Essere fermi oggi significa anche non farsi ricattare. Non basta che qualcuno agiti parole come “modernismo”, “tradimento”, “codardia”, “servilismo”, perché un cattolico debba arretrare. La verità non si decide con l’intimidazione. La comunione ecclesiale non viene cancellata da chi urla più forte. Il giudizio sulla Chiesa non appartiene ai capi carismatici delle piattaforme digitali. E la fedeltà cattolica non consiste nel sostituire il Magistero con il commento più aggressivo sotto un post.
La fermezza deve custodire anche noi stessi. Chi combatte l’ideologia rischia di diventarne specchio. Si può denunciare la faziosità altrui e diventare faziosi nel modo di denunciarla. Si può combattere la durezza e indurirsi. Si può difendere la comunione e parlare con un tono che non edifica più nessuna comunione. Qui occorre vigilanza. La battaglia per la verità passa sempre anche dentro di noi. Il primo scisma da evitare è quello interiore: separare la verità dalla carità, la dottrina dalla pazienza, la fermezza dall’umiltà.
Per questo queste quattro virtù devono camminare insieme. La pazienza ci impedisce di trattare le persone come casi da liquidare. La precisione ci impedisce di confondere la misericordia con l’ambiguità. La carità ci impedisce di amare la vittoria più dell’anima. La fermezza ci impedisce di scambiare la pace con la resa. Quando una di queste virtù manca, anche le altre si ammalano. La pazienza senza fermezza diventa debolezza. La precisione senza carità diventa lama. La carità senza precisione diventa complicità. La fermezza senza pazienza diventa durezza.
La Chiesa oggi ha bisogno di uomini che non perdano la testa. Ha bisogno di sacerdoti e fedeli capaci di soffrire senza fuggire, di correggere senza disprezzare, di obbedire senza diventare cortigiani, di resistere al male senza inventarsi una Chiesa alternativa. È una via stretta, e proprio per questo è cattolica. Le vie larghe sono sempre più comode: da una parte l’adattamento senza verità, dall’altra la ribellione travestita da purezza. La via cattolica è più esigente. Chiede di rimanere. Chiede di pensare. Chiede di amare. Chiede di non trasformare ogni ferita in un pretesto per rompere.

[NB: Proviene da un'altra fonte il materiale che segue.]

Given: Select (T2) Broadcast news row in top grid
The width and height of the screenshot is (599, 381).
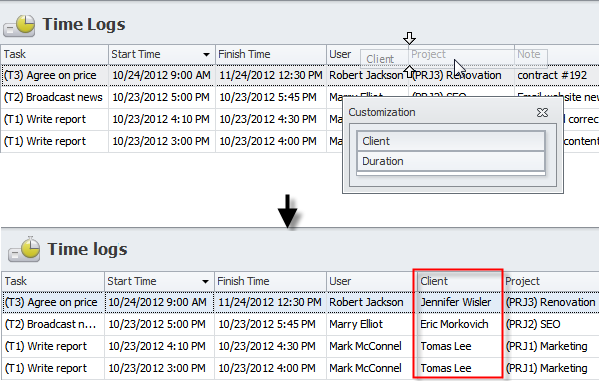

Forse oggi il compito più difficile è questo: tenere aperta una porta per chi, un giorno, stanco della rabbia, vorrà tornare a respirare cattolicamente. Non tutti ascolteranno subito. Alcuni non ascolteranno affatto. Alcuni avranno bisogno di vedere con i propri occhi dove conduce una religione ridotta a trincea. Il sacerdote, intanto, deve rimanere lì: senza cedere, senza odiare, senza tacere quando la verità viene ferita, senza parlare come se l’anima dell’altro fosse già perduta.
Pazienza, precisione, carità e fermezza. Ne abbiamo bisogno tutti. Ne ho bisogno anch’io. Soprattutto quando la menzogna si veste da zelo, quando la rabbia si traveste da fedeltà, quando lo scisma viene presentato come coraggio. In quei momenti bisogna tornare a Cristo, che non ha salvato il mondo con lo slogan, né con la paura, né con l’ideologia. Lo ha salvato nella verità della Croce, dove la fermezza dell’amore ha raggiunto il suo punto più alto.
E da lì, soltanto da lì, si può ancora parlare alla Chiesa senza ferirla, correggere senza distruggere, resistere senza separarsi, amare senza mentire.